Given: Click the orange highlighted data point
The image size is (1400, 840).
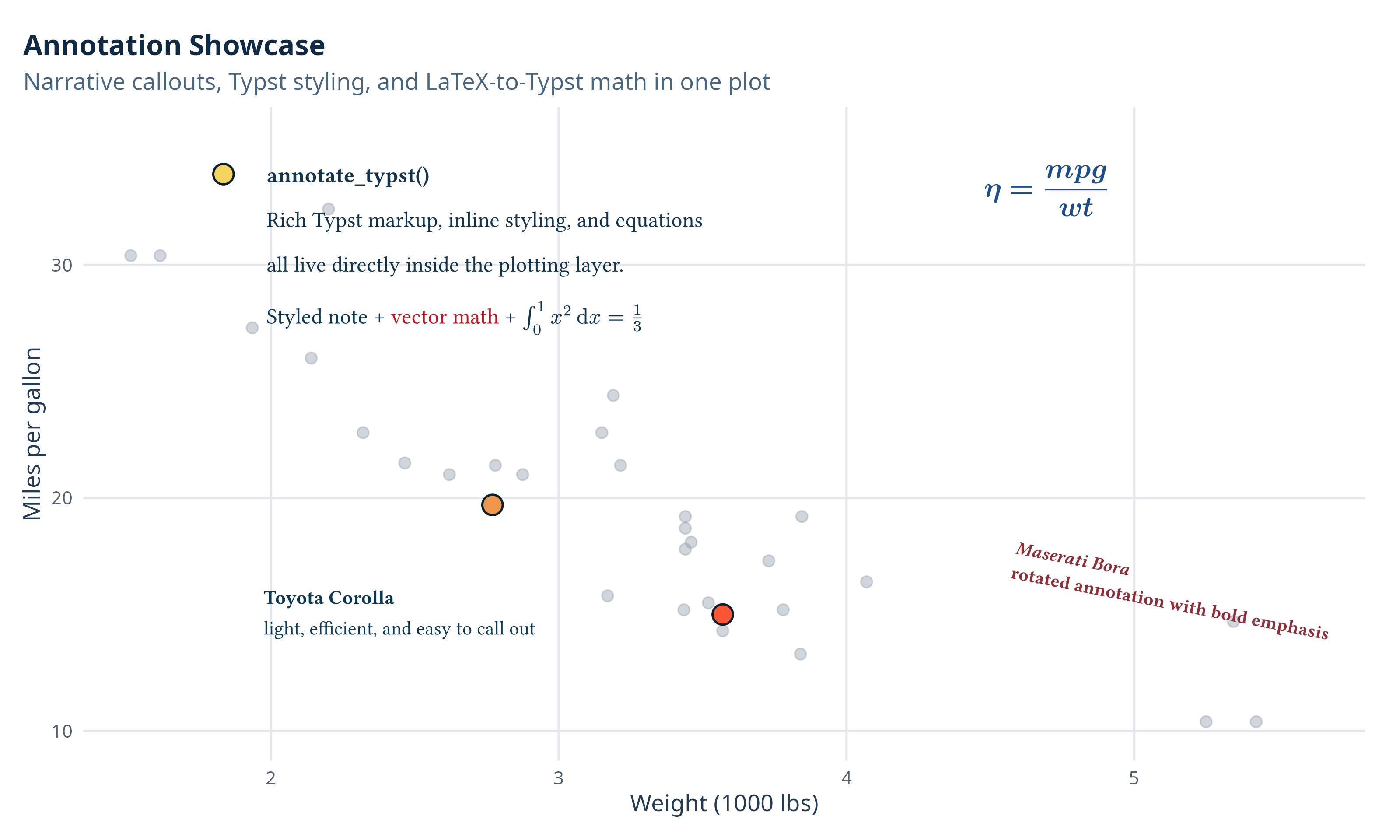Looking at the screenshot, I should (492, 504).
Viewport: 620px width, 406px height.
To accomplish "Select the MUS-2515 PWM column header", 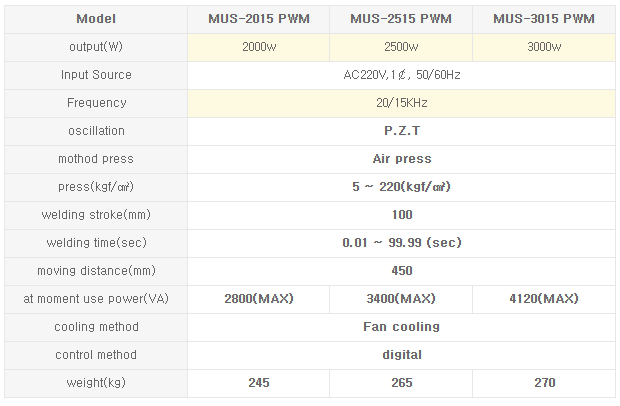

=-=-=

Once the line holding "The image size is (1400, 840)." is found, set down that line and every line after it, exactly, through the last line of the records above, omitting pictures.

◆ Output for this task:
The image size is (1400, 840).
Looking at the screenshot, I should (492, 504).
Viewport: 620px width, 406px height.
To accomplish "Select the MUS-2515 PWM column header", 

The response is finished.